After initial improvement in symptoms, there has been a recent recurrence of abdominal pain. She was referred for a further endoscopic balloon dilatation (see video)…
She went home after the procedure but was readmitted 12 hours later with rectal bleeding (with 2g/dl drop in Hb). Another colonoscopy showed altered blood/ clots throughout the colon but no active bleeding from the dilated anastomosis/ stricture. She was managed conservatively and went home after a couple of days.
Symptomatic intestinal strictures develop in more than one third of patients with Crohn’s disease (CD) within 10 years of onset of disease . Strictures can be inflammatory, fibrotic or mixed and result in a significant decline in quality of life, frequently requiring surgery for palliation of symptoms. Patients under the age of 40 with perianal disease are more likely to suffer from disabling ileocolonic disease thus may have a greater risk for fibrostenotic strictures. Treatment options for fibrostenotic strictures are limited to endoscopic and surgical therapy.

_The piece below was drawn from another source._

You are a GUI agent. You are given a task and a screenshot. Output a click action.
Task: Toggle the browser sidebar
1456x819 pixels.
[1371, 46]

Endoscopic balloon dilatation (EBD) for small bowel strictures secondary to CD provides not only short-term success but also long-term efficacy. In one study, cumulative surgery-free rate after initial EBD was 79% at 2 years and 73% at 3 years, respectively . However, the high re-dilation rate is one of the clinical problems of this procedure.

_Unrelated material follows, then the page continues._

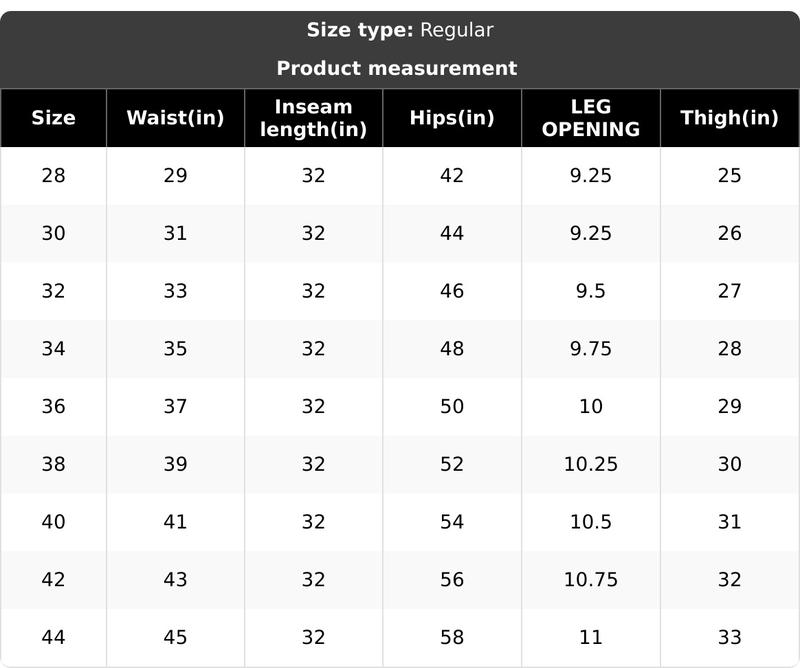Click the Hips(in) column header
800x668 pixels.
click(x=452, y=118)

In a meta-analysis of 24 studies (1163 patients), the median duration from the initial diagnosis of CD to the first EBD was 10.2-17.0 years . The majority of strictures (69%) treated were anastomotic, while the remaining strictures were naive (primary). Surgical intervention rate over a median follow-up period of 15-70 months in the reported studies was 27%. The surgical intervention rate after dilation of anastomotic strictures was 18% versus 29% for primary strictures. The risk ratio for the surgical requirement of anastomotic versus primary strictures was [0.88 (95% confidence interval [CI] 0.59-1.32); p = 0.54]. Stricture length less than 4 cm was associated with a significantly decreased risk of surgical intervention [risk ratio = 0.48 (95 % CI 0.26-0.90); p = 0.02]. EBD resulted in major adverse events (perforation, haemorrhage necessitating intervention or blood transfusion, abscess, fistula, and/or sepsis) in 4 % of the patients.

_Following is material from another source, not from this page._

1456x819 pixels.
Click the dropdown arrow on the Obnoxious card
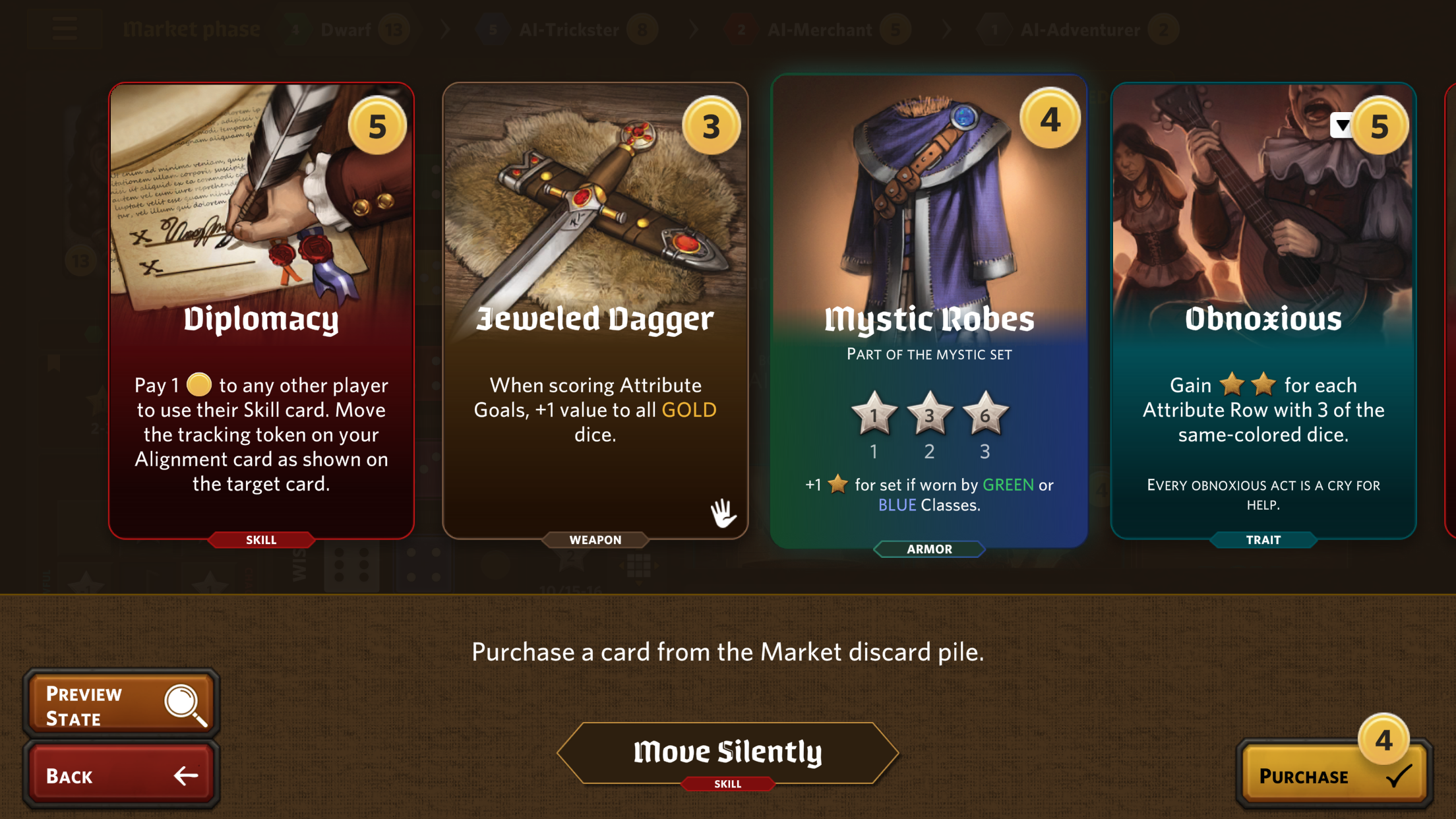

An ideal candidate is a patient with a long history of CD (at least 15 years) who is likely to develop a fibrostenosis as opposed to an inflammatory stenosis, one with a short stenosis (less than 4 cm) with minimal inflammation and no history of surgery, or a patient in whom a clinical complication is attributable to a single anastomotic stricture . Malignancy or high-grade dysplasia must be ruled out, and the strictures should be straight, in line with the bowel lumen, without a fistula orifice close to it.